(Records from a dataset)

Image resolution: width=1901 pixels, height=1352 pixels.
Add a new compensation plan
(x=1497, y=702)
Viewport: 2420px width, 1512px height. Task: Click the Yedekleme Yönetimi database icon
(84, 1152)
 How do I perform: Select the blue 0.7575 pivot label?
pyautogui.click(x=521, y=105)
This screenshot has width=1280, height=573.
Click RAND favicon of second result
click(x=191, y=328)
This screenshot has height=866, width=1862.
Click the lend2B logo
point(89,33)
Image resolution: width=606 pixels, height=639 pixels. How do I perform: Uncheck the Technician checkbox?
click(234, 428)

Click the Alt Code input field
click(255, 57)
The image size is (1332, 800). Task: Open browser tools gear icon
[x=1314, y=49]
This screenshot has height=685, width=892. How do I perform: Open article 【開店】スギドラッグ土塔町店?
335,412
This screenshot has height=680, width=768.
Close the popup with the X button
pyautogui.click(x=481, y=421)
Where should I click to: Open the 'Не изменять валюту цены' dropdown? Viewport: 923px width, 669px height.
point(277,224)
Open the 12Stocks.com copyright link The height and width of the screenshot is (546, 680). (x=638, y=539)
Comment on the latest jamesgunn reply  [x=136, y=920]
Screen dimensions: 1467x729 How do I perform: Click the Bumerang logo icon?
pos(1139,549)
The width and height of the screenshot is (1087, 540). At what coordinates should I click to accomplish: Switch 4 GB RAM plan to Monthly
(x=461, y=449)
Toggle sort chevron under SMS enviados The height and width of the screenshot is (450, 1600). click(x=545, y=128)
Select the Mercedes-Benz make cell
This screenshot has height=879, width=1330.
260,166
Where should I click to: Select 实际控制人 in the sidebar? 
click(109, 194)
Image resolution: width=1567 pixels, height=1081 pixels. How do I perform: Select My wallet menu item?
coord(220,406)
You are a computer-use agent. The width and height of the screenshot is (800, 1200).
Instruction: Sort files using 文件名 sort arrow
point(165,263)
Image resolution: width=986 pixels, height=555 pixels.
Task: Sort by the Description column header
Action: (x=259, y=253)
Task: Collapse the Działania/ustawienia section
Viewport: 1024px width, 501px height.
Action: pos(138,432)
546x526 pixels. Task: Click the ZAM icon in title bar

Exercise aim - Make an exact copy of each line, beginning at the one containing "Close the popup with the X button" and ending with the last line of the data, and of no other line.

Exercise output -
Close the popup with the X button
pyautogui.click(x=481, y=421)
Where should I click to: Open the 'Не изменять валюту цены' dropdown? Viewport: 923px width, 669px height.
point(277,224)
Open the 12Stocks.com copyright link The height and width of the screenshot is (546, 680). (x=638, y=539)
Comment on the latest jamesgunn reply  [x=136, y=920]
Screen dimensions: 1467x729 How do I perform: Click the Bumerang logo icon?
pos(1139,549)
The width and height of the screenshot is (1087, 540). At what coordinates should I click to accomplish: Switch 4 GB RAM plan to Monthly
(x=461, y=449)
Toggle sort chevron under SMS enviados The height and width of the screenshot is (450, 1600). click(x=545, y=128)
Select the Mercedes-Benz make cell
This screenshot has height=879, width=1330.
260,166
Where should I click to: Select 实际控制人 in the sidebar? 
click(109, 194)
Image resolution: width=1567 pixels, height=1081 pixels. How do I perform: Select My wallet menu item?
coord(220,406)
You are a computer-use agent. The width and height of the screenshot is (800, 1200).
Instruction: Sort files using 文件名 sort arrow
point(165,263)
Image resolution: width=986 pixels, height=555 pixels.
Task: Sort by the Description column header
Action: (x=259, y=253)
Task: Collapse the Działania/ustawienia section
Viewport: 1024px width, 501px height.
Action: pos(138,432)
546x526 pixels. Task: Click the ZAM icon in title bar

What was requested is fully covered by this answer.